Com esta ampliação, a Exlabesa aumentará a capacidade da fábrica de Soure de 16.000 para 45.000 toneladas anuais
A expansão incorpora tecnologia de última geração e permitirá aumentar a utilização de alumínio reciclado de 60% para 90%
A Exlabesa, líder na produção de alumínio para a indústria e arquitetura, dá um passo decisivo com o projeto Coimbra 2030, um investimento de 40 milhões de euros destinado a transformar a sua fábrica em Soure, no distrito de Coimbra, num centro de inovação e produção de excelência. Com esta ampliação, a empresa aumentará a sua capacidade de 16.000 para 45.000 toneladas anuais, incorporará tecnologia de última geração e criará 300 novos postos de trabalho, reforçando simultaneamente a sua presença em mercados europeus estratégicos.
Durante a apresentação do projeto, o presidente da Câmara Municipal de Soure, Rui Fernandes, destacou o impacto positivo da multinacional nos seus três anos de atividade e sublinhou que o investimento será um motor chave para o desenvolvimento socioeconómico do município.
Por seu lado, Ramón Vázquez, gerente da Exlabesa em Portugal, afirmou: “hoje damos um passo decisivo na nossa estratégia de crescimento. Estamos convencidos de que este projeto representa um avanço estratégico tanto para a Exlabesa como para a região de Soure, uma vez que impulsionará o desenvolvimento industrial da área através da criação de emprego e do fortalecimento do tecido empresarial, tudo isto sob os princípios de inovação e sustentabilidade que definem a nossa empresa”.

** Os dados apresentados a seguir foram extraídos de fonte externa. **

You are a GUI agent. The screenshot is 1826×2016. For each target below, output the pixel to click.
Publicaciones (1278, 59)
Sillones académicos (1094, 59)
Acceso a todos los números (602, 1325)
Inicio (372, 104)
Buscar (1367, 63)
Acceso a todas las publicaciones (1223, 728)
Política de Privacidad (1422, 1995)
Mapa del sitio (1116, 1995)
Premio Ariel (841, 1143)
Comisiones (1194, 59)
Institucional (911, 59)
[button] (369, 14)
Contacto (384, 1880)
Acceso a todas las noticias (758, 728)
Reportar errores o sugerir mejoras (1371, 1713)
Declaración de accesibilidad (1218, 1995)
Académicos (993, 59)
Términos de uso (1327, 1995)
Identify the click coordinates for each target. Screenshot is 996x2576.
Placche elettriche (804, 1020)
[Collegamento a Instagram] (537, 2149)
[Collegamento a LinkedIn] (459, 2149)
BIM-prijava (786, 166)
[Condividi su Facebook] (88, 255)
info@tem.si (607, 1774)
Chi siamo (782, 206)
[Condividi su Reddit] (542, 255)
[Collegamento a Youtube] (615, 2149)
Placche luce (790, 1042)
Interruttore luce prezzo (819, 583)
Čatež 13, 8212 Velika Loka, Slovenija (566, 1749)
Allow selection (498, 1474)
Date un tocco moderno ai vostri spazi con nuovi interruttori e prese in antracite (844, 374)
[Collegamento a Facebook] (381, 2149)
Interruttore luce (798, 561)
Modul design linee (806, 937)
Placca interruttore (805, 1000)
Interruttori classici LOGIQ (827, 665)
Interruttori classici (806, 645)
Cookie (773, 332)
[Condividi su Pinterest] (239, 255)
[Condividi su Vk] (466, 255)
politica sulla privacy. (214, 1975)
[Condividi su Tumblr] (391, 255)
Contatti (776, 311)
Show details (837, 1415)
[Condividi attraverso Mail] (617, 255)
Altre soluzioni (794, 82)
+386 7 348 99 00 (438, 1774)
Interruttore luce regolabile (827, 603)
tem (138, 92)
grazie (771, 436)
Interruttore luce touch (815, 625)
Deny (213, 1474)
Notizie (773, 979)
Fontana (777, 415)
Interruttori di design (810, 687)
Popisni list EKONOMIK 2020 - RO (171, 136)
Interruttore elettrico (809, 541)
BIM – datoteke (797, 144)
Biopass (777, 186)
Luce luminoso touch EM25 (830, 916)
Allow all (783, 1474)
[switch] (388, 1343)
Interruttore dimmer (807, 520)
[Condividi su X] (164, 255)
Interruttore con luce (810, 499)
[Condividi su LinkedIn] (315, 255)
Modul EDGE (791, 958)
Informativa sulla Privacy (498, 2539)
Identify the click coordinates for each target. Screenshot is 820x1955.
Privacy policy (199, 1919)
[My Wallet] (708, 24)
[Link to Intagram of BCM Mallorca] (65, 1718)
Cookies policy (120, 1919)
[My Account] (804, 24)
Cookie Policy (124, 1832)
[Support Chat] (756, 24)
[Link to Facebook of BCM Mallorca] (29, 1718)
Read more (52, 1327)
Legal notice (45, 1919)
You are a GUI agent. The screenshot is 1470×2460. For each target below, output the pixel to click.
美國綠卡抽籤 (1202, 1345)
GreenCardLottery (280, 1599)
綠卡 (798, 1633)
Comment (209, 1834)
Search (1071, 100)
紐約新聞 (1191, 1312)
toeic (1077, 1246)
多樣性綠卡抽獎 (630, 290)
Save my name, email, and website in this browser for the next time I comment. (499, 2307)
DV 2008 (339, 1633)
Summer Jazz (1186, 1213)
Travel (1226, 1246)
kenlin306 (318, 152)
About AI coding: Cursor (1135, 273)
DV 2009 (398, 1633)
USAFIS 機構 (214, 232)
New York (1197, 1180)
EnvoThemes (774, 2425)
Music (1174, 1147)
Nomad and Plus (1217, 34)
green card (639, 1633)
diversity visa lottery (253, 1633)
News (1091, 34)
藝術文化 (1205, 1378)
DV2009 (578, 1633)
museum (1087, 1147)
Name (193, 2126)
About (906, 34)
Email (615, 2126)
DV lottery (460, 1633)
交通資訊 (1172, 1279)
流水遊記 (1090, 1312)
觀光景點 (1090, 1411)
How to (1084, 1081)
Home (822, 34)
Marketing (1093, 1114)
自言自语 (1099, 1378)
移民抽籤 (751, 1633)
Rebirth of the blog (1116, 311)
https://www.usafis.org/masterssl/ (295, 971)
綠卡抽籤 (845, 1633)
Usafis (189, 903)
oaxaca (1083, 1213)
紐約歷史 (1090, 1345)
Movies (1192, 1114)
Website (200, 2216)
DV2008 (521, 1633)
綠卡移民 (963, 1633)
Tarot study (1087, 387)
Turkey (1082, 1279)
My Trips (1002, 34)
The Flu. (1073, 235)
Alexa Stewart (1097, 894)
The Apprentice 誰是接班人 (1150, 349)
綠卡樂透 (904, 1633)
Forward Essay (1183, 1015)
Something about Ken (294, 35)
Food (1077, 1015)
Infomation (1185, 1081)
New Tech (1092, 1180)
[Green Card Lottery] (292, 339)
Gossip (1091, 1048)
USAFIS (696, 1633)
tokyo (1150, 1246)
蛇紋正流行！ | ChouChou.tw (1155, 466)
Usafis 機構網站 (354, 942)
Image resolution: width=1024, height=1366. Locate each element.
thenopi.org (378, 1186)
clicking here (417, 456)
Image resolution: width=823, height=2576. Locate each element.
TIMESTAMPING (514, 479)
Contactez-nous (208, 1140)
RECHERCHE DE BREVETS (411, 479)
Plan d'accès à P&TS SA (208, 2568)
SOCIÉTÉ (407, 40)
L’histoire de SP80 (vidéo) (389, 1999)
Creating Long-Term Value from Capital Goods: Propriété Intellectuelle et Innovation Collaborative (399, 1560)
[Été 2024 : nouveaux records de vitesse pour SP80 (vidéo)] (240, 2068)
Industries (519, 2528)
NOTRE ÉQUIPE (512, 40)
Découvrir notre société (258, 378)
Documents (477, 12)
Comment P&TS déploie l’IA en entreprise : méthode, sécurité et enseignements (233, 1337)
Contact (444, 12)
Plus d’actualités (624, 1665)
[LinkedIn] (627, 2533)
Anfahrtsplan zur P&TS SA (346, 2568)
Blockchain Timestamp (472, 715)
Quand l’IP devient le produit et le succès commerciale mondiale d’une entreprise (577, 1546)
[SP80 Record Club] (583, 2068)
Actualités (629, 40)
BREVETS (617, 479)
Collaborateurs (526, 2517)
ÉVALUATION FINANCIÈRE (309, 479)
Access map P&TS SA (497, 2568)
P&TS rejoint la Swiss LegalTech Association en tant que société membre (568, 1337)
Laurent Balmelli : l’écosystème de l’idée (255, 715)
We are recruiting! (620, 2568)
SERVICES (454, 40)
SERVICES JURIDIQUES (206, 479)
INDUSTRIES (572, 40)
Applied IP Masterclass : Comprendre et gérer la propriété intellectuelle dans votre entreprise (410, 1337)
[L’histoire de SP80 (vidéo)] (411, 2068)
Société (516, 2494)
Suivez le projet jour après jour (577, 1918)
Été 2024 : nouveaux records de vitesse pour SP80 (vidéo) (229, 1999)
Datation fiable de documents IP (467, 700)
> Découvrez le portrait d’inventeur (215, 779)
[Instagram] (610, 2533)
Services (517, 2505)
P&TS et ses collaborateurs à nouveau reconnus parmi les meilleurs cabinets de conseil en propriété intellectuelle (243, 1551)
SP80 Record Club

A ampliação permitirá aumentar a capacidade de produção de 16.000 para 45.000 toneladas anuais, um incremento de 181%. Este feito será alcançado através da instalação de três novas prensas de extrusão e de uma linha de lacagem. A primeira prensa terá 12 polegadas e 45 MN, enquanto as outras duas serão adaptadas às necessidades do mercado.
“Será uma das instalações mais avançadas de Portugal em termos de capacidade produtiva e inovação tecnológica”, sublinhou Vázquez. Atualmente, a fábrica de Soure, inaugurada em 2022, ocupa 10.000 m², conta com duas linhas de extrusão de última geração e um sistema de lacagem vertical, e emprega mais de 100 pessoas. Com a expansão, a área total triplicará para 30.000 m², incorporando soluções de Indústria 4.0 que permitirão um controlo mais preciso dos processos produtivos.
Estas melhorias abrirão oportunidades em mercados de alto valor acrescentado, como o naval, defesa e mobilidade. “O nosso objetivo é transformar a forma como fabricamos, inovamos e operamos, reforçando a competitividade e o valor dos nossos produtos nos mercados internacionais”, afirmou Vázquez.
O Exlabesa Coimbra 2030 também incorpora um forte compromisso ambiental. A empresa aumentará a utilização de alumínio reciclado de 60% para 90% e reduzirá drasticamente a sua pegada de carbono, otimizando processos e recuperando materiais.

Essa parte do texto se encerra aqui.